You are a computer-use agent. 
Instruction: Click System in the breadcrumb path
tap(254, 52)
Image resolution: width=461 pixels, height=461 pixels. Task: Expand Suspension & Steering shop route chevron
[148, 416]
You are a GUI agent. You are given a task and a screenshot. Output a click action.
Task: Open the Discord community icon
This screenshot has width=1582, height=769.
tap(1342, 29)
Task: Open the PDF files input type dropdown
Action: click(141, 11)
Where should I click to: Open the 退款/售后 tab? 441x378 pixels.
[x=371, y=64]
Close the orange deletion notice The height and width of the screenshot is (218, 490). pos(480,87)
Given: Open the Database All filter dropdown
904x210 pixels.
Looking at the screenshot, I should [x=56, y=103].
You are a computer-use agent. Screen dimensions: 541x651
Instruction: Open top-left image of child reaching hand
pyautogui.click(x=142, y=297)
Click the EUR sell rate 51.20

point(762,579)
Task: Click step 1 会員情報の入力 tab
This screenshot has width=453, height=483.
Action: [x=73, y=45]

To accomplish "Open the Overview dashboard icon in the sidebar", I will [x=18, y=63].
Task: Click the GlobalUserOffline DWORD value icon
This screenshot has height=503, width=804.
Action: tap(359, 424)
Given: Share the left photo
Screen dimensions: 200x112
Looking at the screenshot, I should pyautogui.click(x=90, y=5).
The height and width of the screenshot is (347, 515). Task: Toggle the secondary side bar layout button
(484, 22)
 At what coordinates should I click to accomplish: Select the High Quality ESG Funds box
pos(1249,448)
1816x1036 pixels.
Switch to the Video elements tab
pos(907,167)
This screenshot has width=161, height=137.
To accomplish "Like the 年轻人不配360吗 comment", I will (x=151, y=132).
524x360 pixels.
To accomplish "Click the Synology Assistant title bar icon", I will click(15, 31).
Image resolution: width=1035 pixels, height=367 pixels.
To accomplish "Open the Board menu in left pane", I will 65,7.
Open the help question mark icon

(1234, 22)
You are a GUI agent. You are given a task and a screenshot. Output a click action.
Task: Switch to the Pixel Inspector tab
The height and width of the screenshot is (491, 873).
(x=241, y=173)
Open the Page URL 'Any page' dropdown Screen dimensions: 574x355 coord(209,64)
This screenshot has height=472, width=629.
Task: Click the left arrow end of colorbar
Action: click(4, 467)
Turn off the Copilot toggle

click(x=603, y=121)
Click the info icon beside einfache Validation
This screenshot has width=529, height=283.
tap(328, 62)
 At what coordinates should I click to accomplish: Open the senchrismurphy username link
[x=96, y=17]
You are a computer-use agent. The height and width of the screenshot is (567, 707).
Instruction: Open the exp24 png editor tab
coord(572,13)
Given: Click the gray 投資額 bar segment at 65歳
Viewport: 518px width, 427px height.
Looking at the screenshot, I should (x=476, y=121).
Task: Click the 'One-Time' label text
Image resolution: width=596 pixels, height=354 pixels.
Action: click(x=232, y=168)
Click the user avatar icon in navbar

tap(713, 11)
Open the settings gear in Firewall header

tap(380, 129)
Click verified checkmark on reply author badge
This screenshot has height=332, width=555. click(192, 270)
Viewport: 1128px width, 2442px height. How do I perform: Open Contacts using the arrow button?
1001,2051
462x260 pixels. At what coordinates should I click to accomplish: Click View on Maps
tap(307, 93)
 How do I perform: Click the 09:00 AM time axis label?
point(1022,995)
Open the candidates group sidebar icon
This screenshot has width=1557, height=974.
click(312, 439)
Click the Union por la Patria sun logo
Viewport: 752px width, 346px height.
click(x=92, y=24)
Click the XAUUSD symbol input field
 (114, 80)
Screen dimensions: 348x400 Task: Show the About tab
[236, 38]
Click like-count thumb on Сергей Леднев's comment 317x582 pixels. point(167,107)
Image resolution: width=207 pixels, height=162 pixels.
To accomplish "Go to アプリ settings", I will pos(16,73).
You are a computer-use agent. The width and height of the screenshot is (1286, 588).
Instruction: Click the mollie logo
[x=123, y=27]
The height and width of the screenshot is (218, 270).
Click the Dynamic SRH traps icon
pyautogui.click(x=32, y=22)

——

→ **THE TASK**
In the entries, swap "Screen dimensions" for "Viewport" in the section that opens with the line containing "Given: Open the Database All filter dropdown" and closes with the line containing "will [x=18, y=63].". Reproduce only those lines, with nothing else changed.

→ **REPLY TO THE EXERCISE**
Given: Open the Database All filter dropdown
904x210 pixels.
Looking at the screenshot, I should [x=56, y=103].
You are a computer-use agent. Viewport: 541x651
Instruction: Open top-left image of child reaching hand
pyautogui.click(x=142, y=297)
Click the EUR sell rate 51.20

point(762,579)
Task: Click step 1 会員情報の入力 tab
This screenshot has width=453, height=483.
Action: [x=73, y=45]

To accomplish "Open the Overview dashboard icon in the sidebar", I will [x=18, y=63].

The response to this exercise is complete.